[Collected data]
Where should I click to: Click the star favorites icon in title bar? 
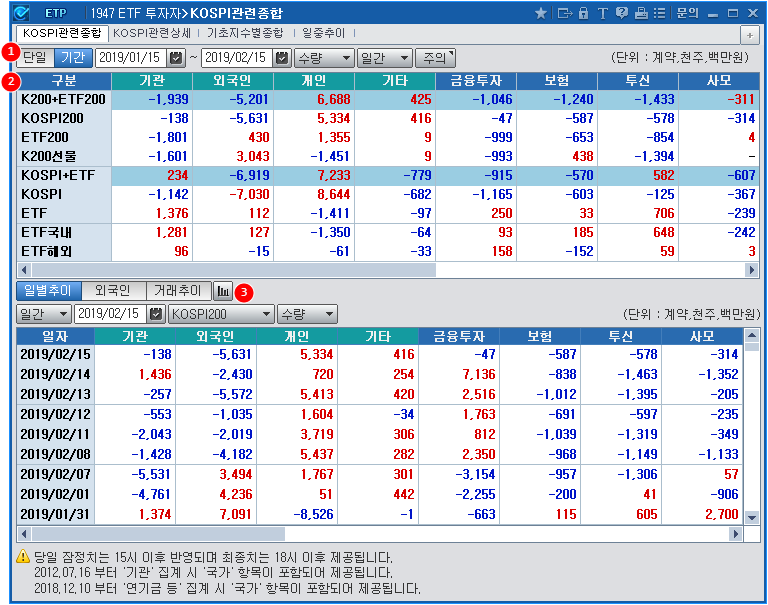tap(541, 13)
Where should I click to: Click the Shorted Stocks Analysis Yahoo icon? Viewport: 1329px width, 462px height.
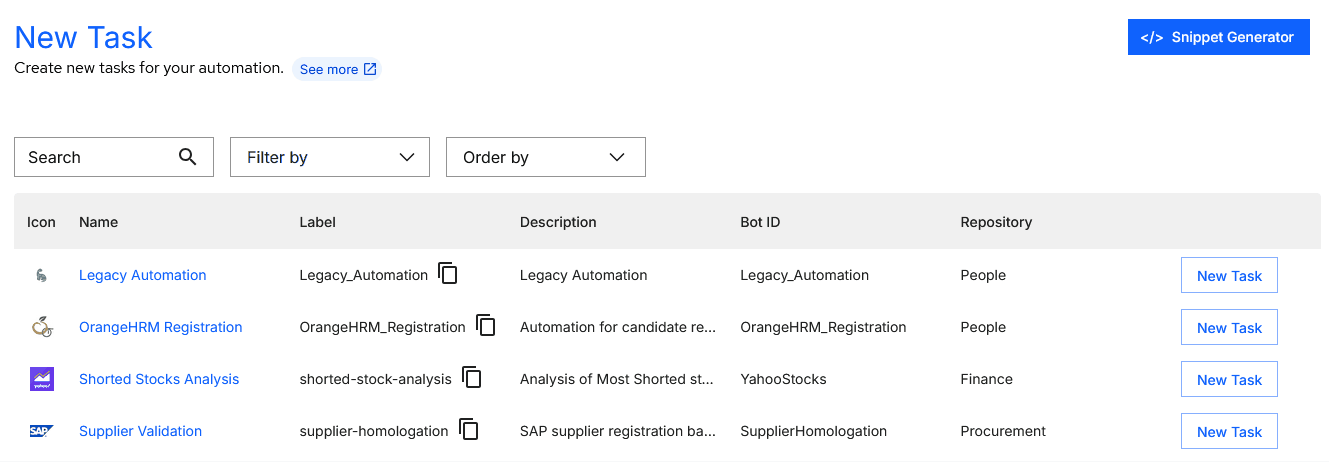point(40,379)
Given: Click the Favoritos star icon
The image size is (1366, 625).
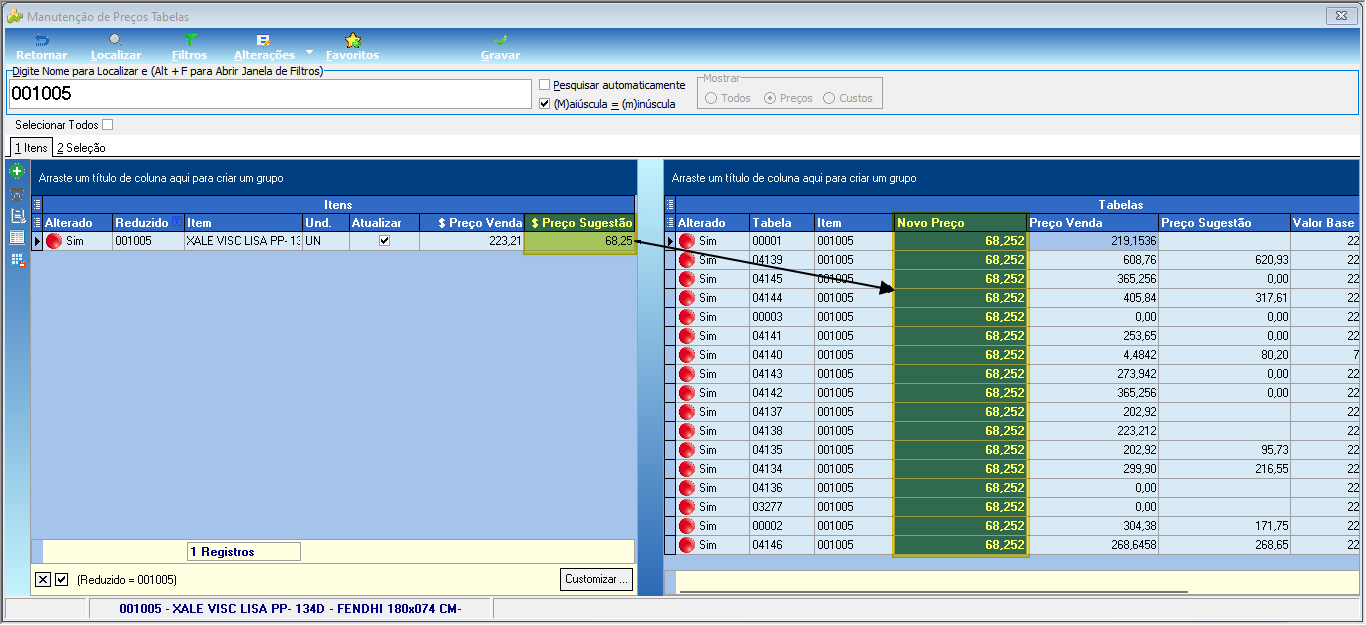Looking at the screenshot, I should click(x=353, y=40).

#### Work task
The records above should be written out in full and unchanged, except that pictures are dropped.

#### Answer section
Where should I click to: Click the star favorites icon in title bar? 
tap(541, 13)
Where should I click to: Click the Shorted Stocks Analysis Yahoo icon? Viewport: 1329px width, 462px height.
point(40,379)
Given: Click the Favoritos star icon
The image size is (1366, 625).
Looking at the screenshot, I should click(x=353, y=40).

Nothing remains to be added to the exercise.